=== Task directions ===
Return every line of the data below word for word, omitting the pictures.

** start of Dataset content **

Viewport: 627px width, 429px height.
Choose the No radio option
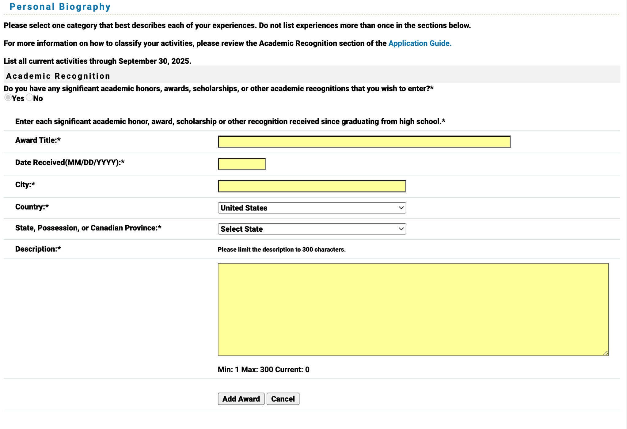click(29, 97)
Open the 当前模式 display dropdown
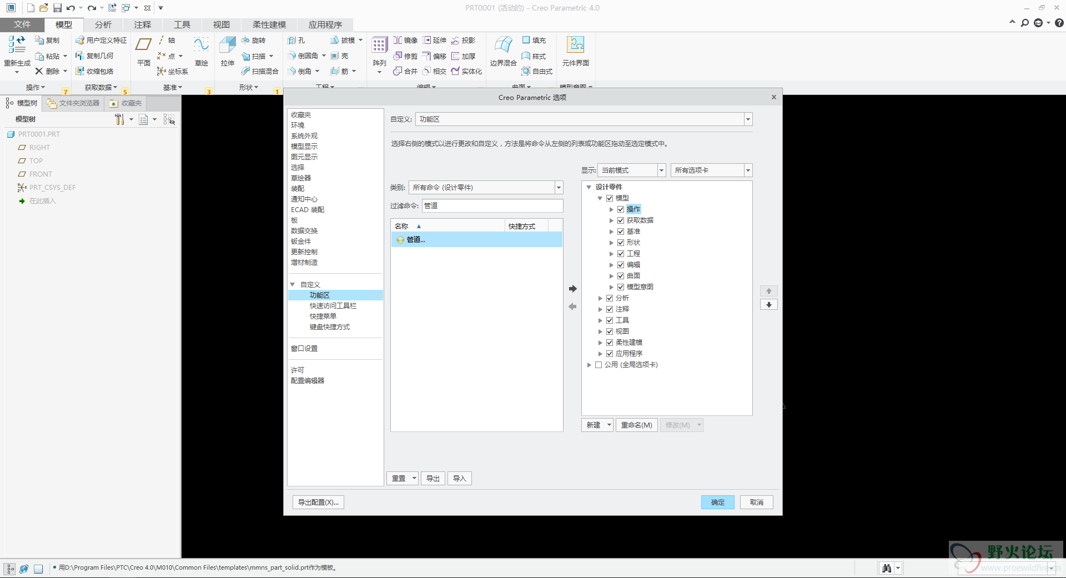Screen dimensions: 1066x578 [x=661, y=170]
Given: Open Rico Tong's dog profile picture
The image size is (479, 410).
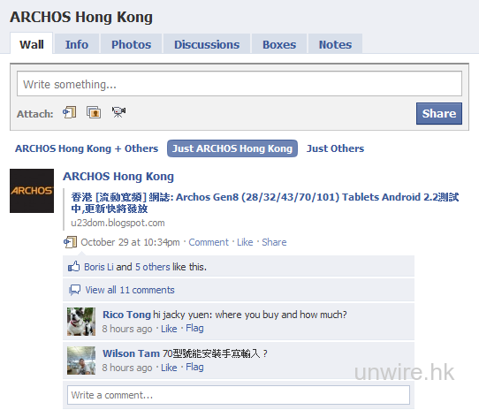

** end of Dataset content **

=== Response to this exercise ===
Viewport: 627px width, 429px height.
Choose the No radio option
click(29, 97)
Open the 当前模式 display dropdown
Screen dimensions: 1066x578 [x=661, y=170]
Given: Open Rico Tong's dog profile picture
The image size is (479, 410).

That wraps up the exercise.